### Source data
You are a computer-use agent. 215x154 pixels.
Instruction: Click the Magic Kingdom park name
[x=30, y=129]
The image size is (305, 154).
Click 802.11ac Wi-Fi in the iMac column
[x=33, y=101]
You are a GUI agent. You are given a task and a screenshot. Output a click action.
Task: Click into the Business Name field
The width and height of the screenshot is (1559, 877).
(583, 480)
* * *
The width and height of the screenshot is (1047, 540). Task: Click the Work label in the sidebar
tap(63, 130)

### What you will do
Would you tally the lines above that include "agent" and reply with only the total?

### Task response
2